The Sacramento Business Journal (subscribers only) has surveyed the "drop-in" clinics that have sprouted up around the state's capital city in the last three years or so.
It's amazing what a diverse group they are! Sutter Express Care, owned by a large non-profit, hospital chain, has been hoping to use its convenient clinics as a "feeder" for more value-added, hospital-based services. It's not an approach favored by the founder of QuickHealth, a stand-alone chain of clinics located in Wal-Mart, Long's Drugs, and Farmacia Remedios, who believes that people are more loyal to retailers than health-care providers. The entrepreneur in question, Dave Mandelkern, is a businessman who engages physicians, not nurse practitioners, in QuickHealth clinics. Another clinic, Medi-Stop, is owned by two physicians but care is given by nurse practitioners. And it's not in a drugstore, but an office park, to attract workers who want to take a short break (not half a day) from their jobs to get health care.
And guess what? Some are succeeding, some are not doing so well, and all are facing conditions a little different than they had expected. Despite California's over-regulated scope of professional practice codes (as discussed in the U.S. Index of Health Ownership) a number of different business models are competing to gain a foothold.
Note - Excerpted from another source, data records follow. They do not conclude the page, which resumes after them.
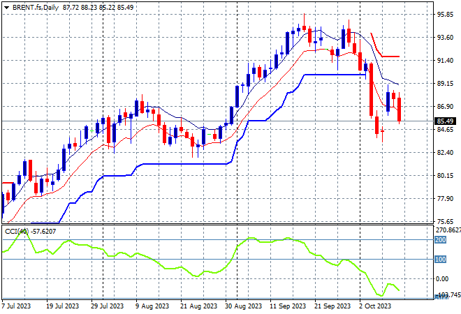Click the 11 Sep 2023 date label
This screenshot has width=461, height=314.
288,306
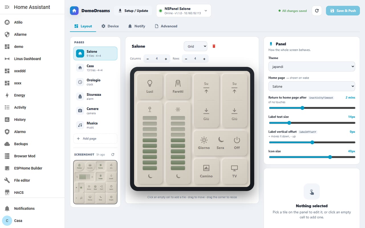Select the Camino fireplace tile
This screenshot has height=228, width=365.
[x=206, y=171]
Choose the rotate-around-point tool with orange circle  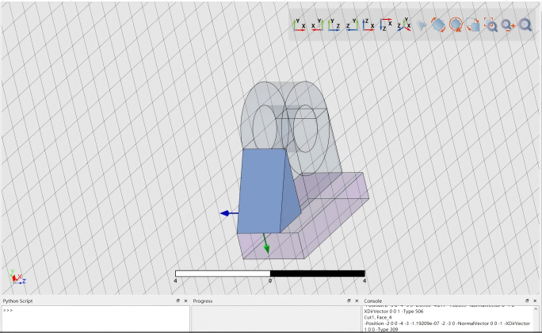coord(456,25)
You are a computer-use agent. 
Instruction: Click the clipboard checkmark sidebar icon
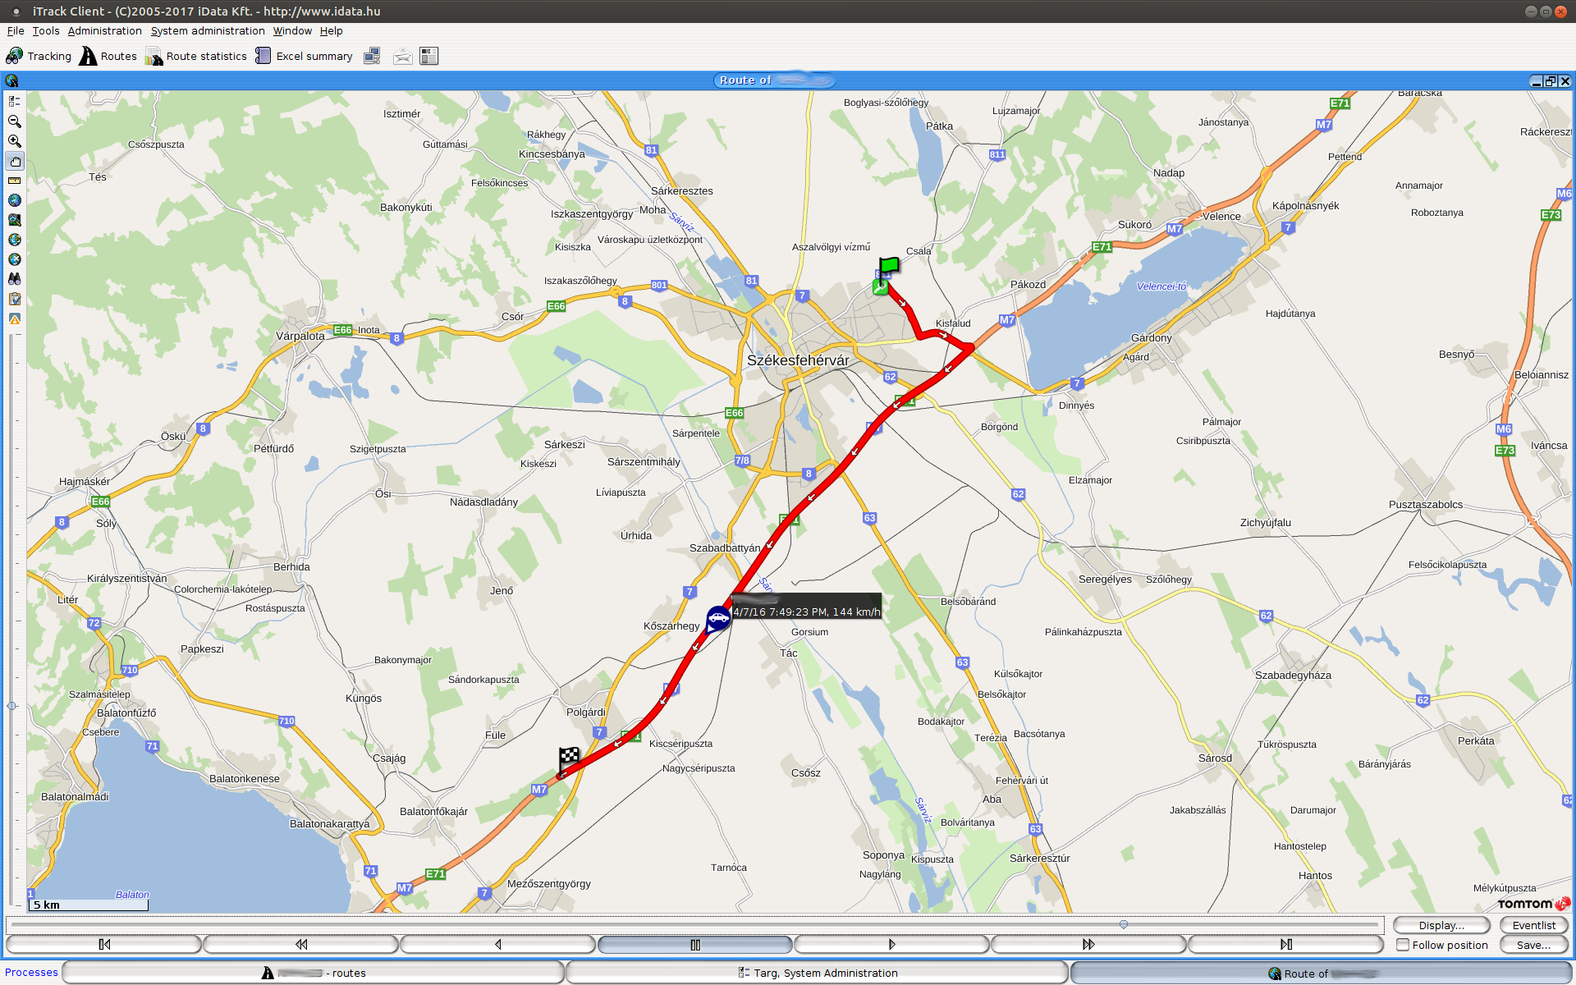click(x=14, y=299)

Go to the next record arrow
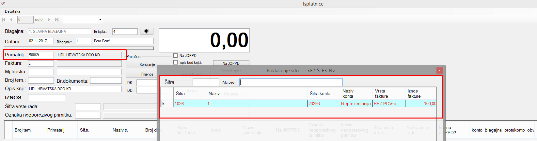coord(49,20)
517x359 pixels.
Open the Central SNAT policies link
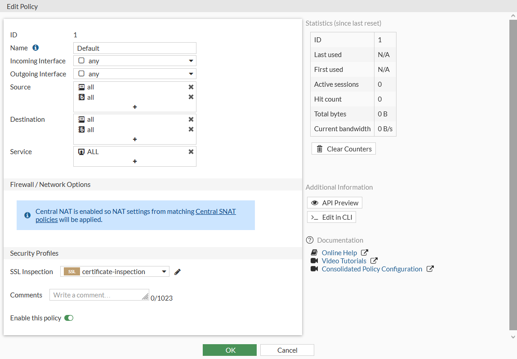[x=216, y=212]
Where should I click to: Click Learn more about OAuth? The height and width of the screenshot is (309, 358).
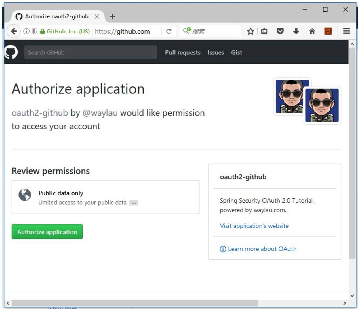click(262, 249)
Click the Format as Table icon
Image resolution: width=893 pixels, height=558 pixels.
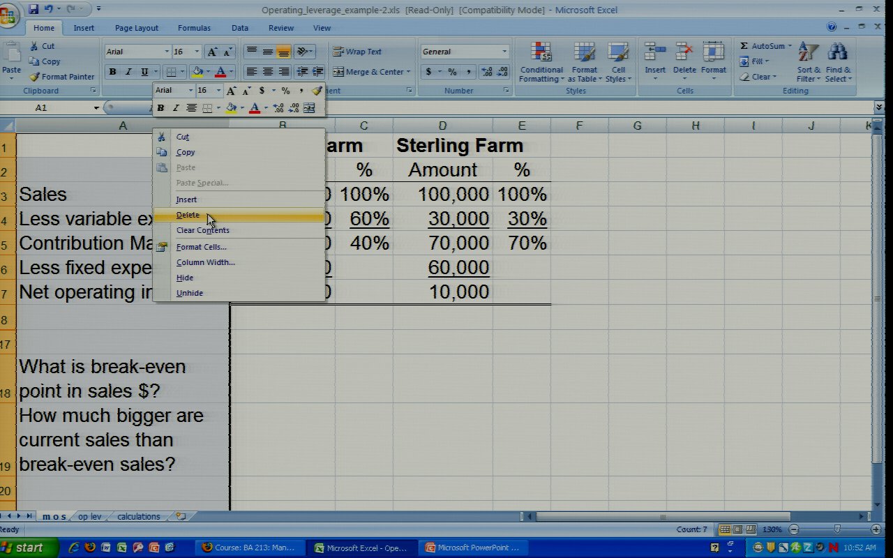click(x=584, y=63)
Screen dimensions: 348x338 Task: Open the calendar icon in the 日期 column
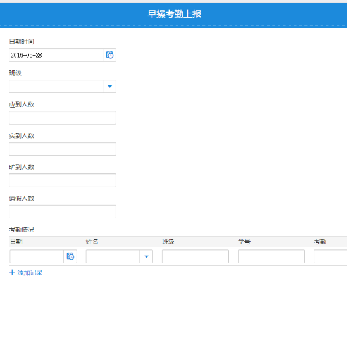tap(70, 256)
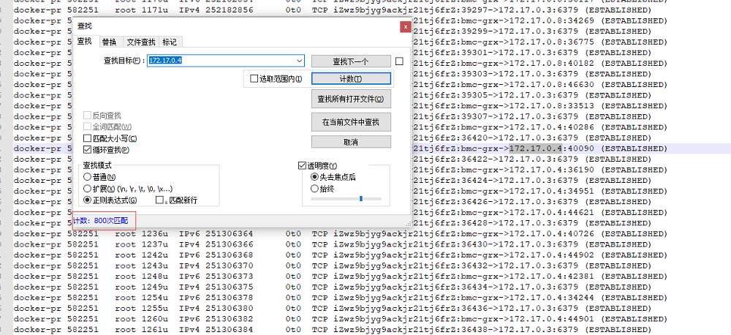Switch to the 标记 tab

click(170, 42)
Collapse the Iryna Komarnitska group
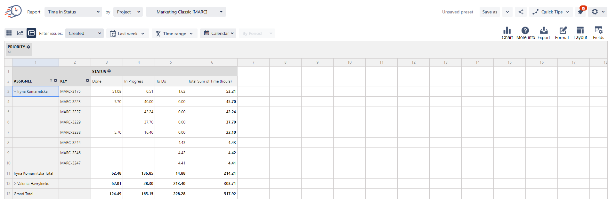The width and height of the screenshot is (608, 199). click(15, 92)
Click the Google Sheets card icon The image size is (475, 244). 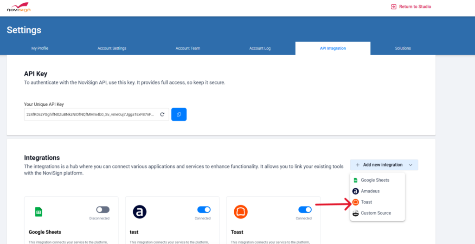[x=39, y=212]
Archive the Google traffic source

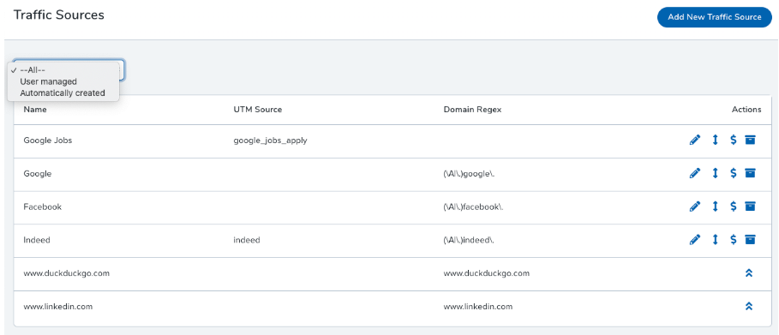[750, 173]
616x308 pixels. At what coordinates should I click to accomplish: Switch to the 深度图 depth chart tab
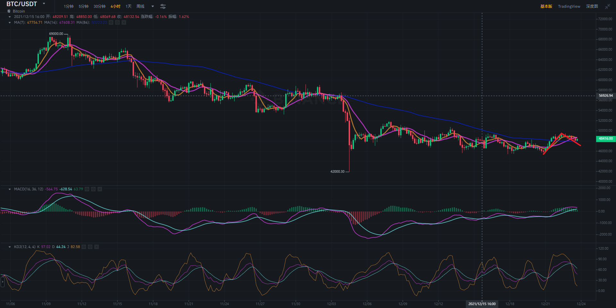(x=592, y=6)
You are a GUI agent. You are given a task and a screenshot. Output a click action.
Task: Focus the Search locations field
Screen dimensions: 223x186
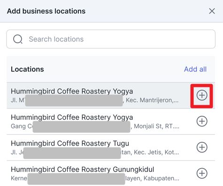(x=111, y=39)
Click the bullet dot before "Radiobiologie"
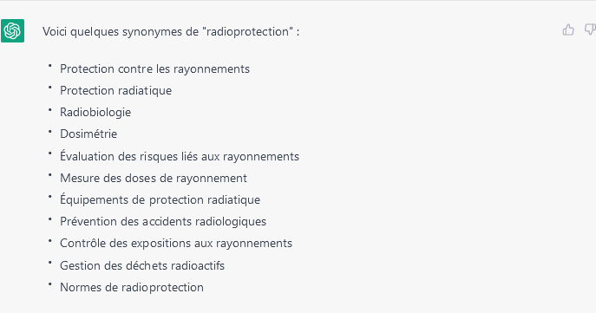 click(49, 109)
How distressing this must be for the central planners of American health care! No Center for Medicare & Medicaid Services regulations & guidance for providers (cash payment only, please); no co-ordinating with the U.S. Secretary of Health & Human Services' 500 (or 5,000) day plan to "transform the health care system"; no compliance with the Office of Statewide Health Planning & Development (OSHPD) Facilities Development Division (FDD) such as burdens hospitals; et cetera.
Just entrepreneurs and health care professionals trying to figure out how to deliver care in their communities. How dare they!